Quando os valores sociais e relações jurídicas significativas, relevantes, para
a tutela pelo estado de direito, exibem uma variabilidade muito acentuada, pois
justifica-se uma regulamentação legislativa avulsa, no sentido de acompanhar a
respectiva mutabilidade da ordem jurídico-social, porém, no caso da saúde,
tanto o valor a proteger, como as inerentes relações jurídicas têm, ao longo do
tempo, manifestado uma significativa estabilidade, assim, é decididamente
defensável a codificação normativa, com força de lei, no domínio da saúde.

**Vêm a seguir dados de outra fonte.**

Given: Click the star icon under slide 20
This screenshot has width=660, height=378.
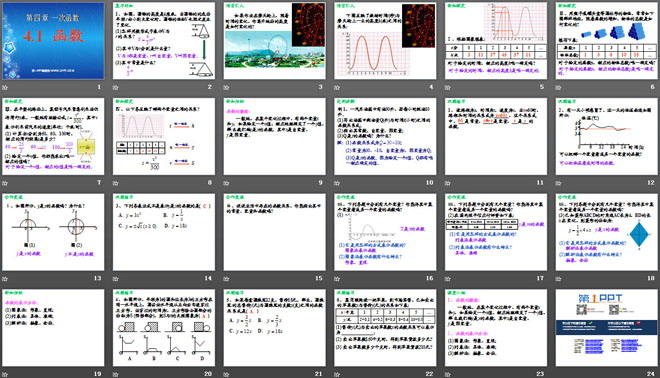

Vários actores e profissionais, de algum modo, envolvidos na prestação dos
cuidados de saúde, têm a sua actividade regulamentada pelas ordens
profissionais, com os respectivos códigos deontológicos e estatutos
disciplinares, os restantes agentes, prestadores e utentes, também obedecem a
uma regulamentação jurídica própria e pertinente, assim, a codificação
sistematizada das leis e normas jurídicas iria satisfazer e facilitar o
trabalho a todas as entidades envolvidas, prestadores, utentes e inclusivamente
aos juristas e profissionais do foro quando, qualquer querela conflitual tornasse
necessário o recurso aos tribunais.
Paradoxalmente, o legislador
não simplifica a regulamentação da vida em comunidade, parece que, apenas para
mostrar actividade, produz leis em quantidade inflacionada, exageradamente excessiva; por exemplo, não se
compreende tantos códigos de processo: cível, penal, administrativo, trabalho
etc. quando os tribunais funcionam todos de modo muito semelhante, um só código
seria bastante, suficiente e adequado; também no domínio da fiscalidade há
excesso de códigos: IRS, IRC, IVA etc. quando tudo poderia ser simplificado,
mas, pior ainda, a proliferação legislativa avulsa no ramo da saúde, torna tudo
ainda mais complicado; depois, o ordenamento jurídico português que contempla
mais do que duas dezenas de códigos; submete alguns destes a alterações,
"de aperfeiçoamento", tão frequentes, que mais parecem leis avulsas; ora,
no ramo da saúde, há leis avulsas, como por exemplo, entre várias outras normas
jurídicas, a lei de bases da saúde, que raramente são mexidas; é neste sentido
que se torna, de todo, defensável a sistematização da codificação jurídica na
produção do código do direito da saúde.